### EXERCISE INSTRUCTIONS:
Where does the word "gear" occur in the data below? Copy each line that holds it.

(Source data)
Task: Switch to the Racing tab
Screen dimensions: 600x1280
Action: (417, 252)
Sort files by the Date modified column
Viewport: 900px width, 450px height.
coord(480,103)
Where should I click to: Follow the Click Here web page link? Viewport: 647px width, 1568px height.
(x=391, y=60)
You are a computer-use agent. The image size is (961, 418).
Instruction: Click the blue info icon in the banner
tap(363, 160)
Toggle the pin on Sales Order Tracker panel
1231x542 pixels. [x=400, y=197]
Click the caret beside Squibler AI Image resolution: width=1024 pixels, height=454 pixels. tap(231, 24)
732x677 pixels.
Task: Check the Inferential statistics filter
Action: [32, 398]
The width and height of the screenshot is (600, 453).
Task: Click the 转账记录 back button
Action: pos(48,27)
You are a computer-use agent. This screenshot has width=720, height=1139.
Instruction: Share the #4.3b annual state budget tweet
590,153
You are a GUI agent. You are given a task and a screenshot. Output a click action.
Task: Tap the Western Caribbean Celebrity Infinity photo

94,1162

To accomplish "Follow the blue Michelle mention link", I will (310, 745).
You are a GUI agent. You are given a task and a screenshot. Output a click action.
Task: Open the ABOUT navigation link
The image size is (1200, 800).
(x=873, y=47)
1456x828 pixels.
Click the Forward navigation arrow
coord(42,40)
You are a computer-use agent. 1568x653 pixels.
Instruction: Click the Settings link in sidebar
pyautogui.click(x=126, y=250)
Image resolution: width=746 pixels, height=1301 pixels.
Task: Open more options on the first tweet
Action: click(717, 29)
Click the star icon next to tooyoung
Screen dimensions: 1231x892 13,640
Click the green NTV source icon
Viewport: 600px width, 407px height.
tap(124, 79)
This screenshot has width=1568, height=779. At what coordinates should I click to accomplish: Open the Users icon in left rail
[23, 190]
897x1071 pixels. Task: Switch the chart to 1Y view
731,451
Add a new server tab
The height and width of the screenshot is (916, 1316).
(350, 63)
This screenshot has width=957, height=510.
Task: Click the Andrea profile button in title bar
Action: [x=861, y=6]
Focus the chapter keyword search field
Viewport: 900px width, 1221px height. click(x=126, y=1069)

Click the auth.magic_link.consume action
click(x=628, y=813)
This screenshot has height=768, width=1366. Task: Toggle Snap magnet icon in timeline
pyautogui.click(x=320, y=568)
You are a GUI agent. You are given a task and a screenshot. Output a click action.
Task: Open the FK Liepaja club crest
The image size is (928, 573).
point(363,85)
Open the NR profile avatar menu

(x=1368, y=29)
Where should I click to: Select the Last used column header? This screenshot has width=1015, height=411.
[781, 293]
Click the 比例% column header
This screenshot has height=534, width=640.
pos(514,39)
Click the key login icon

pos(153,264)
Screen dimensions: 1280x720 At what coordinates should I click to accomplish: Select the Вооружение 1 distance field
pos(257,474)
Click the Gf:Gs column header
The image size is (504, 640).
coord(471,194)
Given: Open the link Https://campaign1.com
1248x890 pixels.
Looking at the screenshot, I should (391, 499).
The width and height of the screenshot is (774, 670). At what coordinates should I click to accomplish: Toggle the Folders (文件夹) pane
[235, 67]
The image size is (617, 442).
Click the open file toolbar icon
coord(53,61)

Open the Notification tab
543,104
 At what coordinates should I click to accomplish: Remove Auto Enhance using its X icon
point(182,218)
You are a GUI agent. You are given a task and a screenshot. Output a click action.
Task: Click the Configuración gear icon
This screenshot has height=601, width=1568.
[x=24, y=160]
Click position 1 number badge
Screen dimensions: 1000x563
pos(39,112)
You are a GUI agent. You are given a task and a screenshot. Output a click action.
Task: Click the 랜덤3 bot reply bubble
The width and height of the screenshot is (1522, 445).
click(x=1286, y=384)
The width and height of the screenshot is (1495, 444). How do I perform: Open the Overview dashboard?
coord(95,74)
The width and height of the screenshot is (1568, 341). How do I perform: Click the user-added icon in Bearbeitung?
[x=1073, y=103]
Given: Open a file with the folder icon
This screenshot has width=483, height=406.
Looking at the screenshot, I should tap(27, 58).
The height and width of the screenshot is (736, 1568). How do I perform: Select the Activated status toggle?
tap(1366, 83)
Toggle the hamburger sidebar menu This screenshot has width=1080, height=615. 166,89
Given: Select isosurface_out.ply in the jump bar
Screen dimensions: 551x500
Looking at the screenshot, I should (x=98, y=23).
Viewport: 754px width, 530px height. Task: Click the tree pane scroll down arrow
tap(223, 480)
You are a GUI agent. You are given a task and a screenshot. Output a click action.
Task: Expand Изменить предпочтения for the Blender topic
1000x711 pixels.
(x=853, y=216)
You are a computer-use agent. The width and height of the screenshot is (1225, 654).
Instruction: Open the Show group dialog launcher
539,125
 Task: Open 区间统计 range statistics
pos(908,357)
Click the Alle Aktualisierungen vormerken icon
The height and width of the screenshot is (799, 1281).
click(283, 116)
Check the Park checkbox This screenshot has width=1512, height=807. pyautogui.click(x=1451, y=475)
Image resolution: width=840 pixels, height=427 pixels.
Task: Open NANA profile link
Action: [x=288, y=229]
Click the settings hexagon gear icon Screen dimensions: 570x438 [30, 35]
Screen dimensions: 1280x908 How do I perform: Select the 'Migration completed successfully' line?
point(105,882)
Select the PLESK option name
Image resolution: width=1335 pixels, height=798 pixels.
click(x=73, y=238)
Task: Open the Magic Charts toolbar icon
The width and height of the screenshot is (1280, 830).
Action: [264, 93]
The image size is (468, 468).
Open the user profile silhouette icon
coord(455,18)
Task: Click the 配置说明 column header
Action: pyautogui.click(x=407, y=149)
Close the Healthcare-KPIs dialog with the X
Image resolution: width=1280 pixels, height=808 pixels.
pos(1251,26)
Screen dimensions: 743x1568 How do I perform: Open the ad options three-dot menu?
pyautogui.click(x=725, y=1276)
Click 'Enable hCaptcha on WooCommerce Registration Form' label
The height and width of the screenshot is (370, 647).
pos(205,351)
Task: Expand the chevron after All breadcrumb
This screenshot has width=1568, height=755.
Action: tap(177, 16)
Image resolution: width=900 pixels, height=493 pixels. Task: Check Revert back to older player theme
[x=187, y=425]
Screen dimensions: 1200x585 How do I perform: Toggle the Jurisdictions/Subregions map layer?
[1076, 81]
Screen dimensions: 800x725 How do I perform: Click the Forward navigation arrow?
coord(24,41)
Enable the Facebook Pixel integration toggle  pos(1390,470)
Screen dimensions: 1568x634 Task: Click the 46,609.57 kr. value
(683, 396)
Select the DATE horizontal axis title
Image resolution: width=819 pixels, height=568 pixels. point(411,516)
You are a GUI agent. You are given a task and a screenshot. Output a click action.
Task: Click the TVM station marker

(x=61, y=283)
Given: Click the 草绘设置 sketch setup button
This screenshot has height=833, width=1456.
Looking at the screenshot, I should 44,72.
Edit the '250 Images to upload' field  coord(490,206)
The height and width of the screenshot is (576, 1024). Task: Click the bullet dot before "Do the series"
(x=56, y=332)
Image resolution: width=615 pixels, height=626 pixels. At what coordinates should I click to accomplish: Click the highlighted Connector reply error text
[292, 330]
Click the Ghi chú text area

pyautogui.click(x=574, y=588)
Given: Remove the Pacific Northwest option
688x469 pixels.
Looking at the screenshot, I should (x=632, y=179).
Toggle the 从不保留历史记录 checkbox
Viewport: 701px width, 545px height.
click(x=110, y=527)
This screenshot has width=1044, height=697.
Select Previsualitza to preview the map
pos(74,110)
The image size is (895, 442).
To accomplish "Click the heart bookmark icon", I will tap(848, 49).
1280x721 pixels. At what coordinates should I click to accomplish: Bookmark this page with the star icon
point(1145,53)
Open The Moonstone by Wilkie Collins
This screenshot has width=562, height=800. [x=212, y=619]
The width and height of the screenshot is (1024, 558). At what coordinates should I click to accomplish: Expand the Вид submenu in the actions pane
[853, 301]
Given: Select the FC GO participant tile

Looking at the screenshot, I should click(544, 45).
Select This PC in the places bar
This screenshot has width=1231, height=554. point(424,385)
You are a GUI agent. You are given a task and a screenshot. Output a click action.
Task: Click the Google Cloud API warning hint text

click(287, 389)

### YOUR RESPONSE:
Task: Click the Configuración gear icon
Click the settings hexagon gear icon Screen dimensions: 570x438 [30, 35]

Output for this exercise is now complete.